Türk halkına yalanlar değil gerçekler anlatılsa, medya da bu işe öncülük etse, belki de halk bu işe tepkisini verir, stadyumlara maç izlemeye gitmez, Digitürk, Lig TV üyeliğinden çıkar, İddaa bayilerini protesto eder, buralarda iddia oyunlarına girmez, bu paragöz sektörü boykot eder, TFF’nin bu kararını da onun suratına tokat gibi çarpar! Şu anda olması gereken budur! Ya da UEFA ve FİFA, TFF’nin bu kararına en sert tepkiyi verir, bu utanç verici tablodan dolayı Türk futbolunu en sert biçimde cezalandırır, milli takım da dahil, Türk takımlarını yıllarca Avrupa ve dünya futbolundan men eder. Türkiye’nin hak etmediği ama TFF’nin hak ettiği şu anda budur! Çünkü TFF, şikeye karıştığına dair ciddi kanaat bulunan futbol takımlarını caydırmakla yükümlüdür; ancak bu görevini yapmadığına göre ve TFF’yi caydıracak bir kurum da Türkiye’de kalmadığına göre, TFF’yi caydırma görevi UEFA ve FİFA’nındır artık! Malum nasıl dış baskı olmadan demokratikleşemiyorsak, demokratikleşmek için bile Avrupa Birliği’ne ihtiyaç duyuyorsak, futbolu temizlemek için de UEFA ve FİFA’ya ihtiyaç duyar hale geldik!
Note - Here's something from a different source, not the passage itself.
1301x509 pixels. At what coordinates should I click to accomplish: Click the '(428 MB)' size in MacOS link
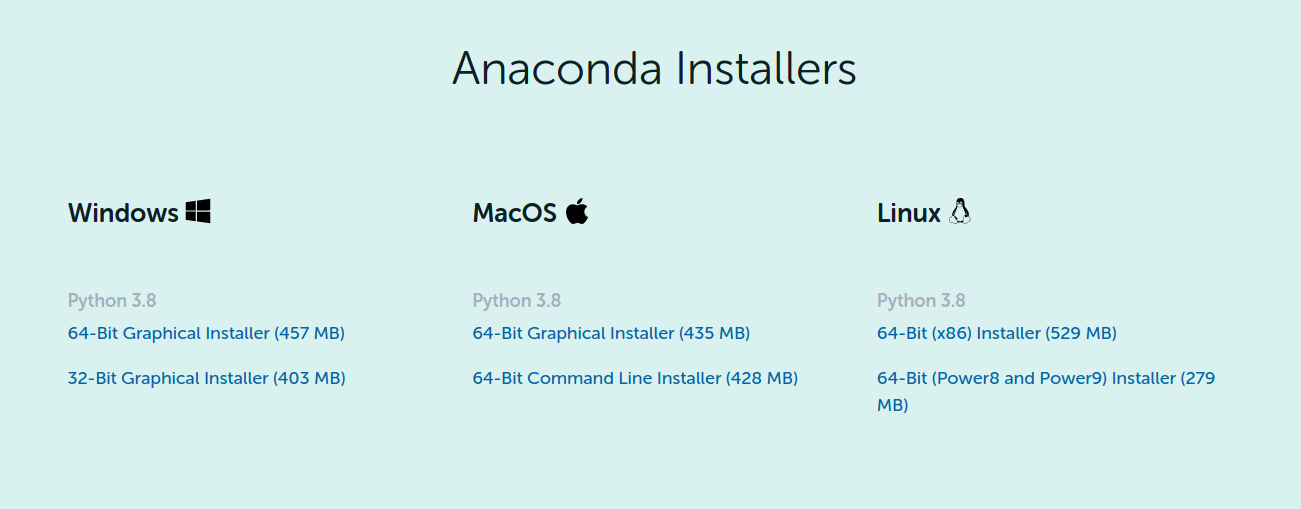pyautogui.click(x=762, y=378)
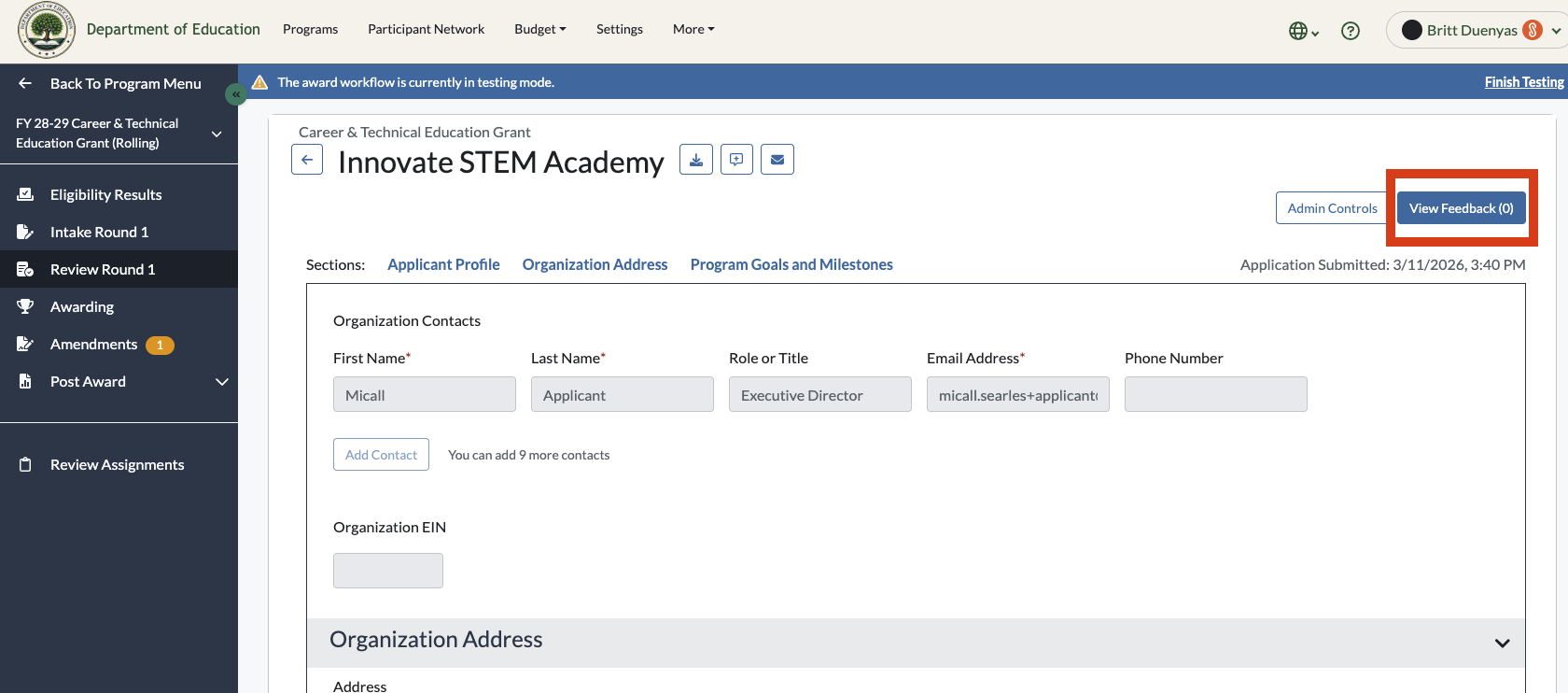Click the download application icon
This screenshot has width=1568, height=693.
tap(696, 160)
Bu köşede daha önce yayınlanan “Şampiyon Trabzonspor!”, “Fenerbahçe Skandalı ve Trabzonspor’un Şampiyonluğu” , “Federasyon mu, Fenerasyon mu?” ve “TFF ve Trabzonspor’un Şampiyonluğu” başlıklı yazılarımızda da olayın çeşitli boyutlarını irdelemiştik. Anlaşılıyor ki yazılarımız TFF nezdinde “sıfır” etkisi yaratmış, büyük gazetelerin ve televizyonların Fenerbahçeli yazarları ve yorumcuları, Fenerbahçe kulüp yöneticileri ve kendilerini sokaklara atan, saha basan Aziz Yıldırım fanatiği Fenerbahçeli taraftarlar, TFF üzerinde daha fazla etkili olmuşlar. (Bu arada yeri gelmişken şunu da tesbit etmek gerekir: “Ergenekon” adı verilen süreçte gazeteciler, yazarlar, öğretim üyeleri, siyasetçiler hapishaneye atılırken ve yıllarca tutuklu kalırken susan ve başını kuma gömen söz konusu Fenerbahçe taraftarları, spor yazarları, yorumcuları ve kulüp yöneticileri, konu Aziz Yıldırım ve çalışma arkadaşları olunca, hak ve adalet naralarıyla saha basıp sokaklara döküldürler, gazetelerde, televizyonlarda şikeye adı karışanların avukatlığını yaptılar! Bu da Türkiye’nin içler acısı halinin en önemli göstergelerinden birisidir!)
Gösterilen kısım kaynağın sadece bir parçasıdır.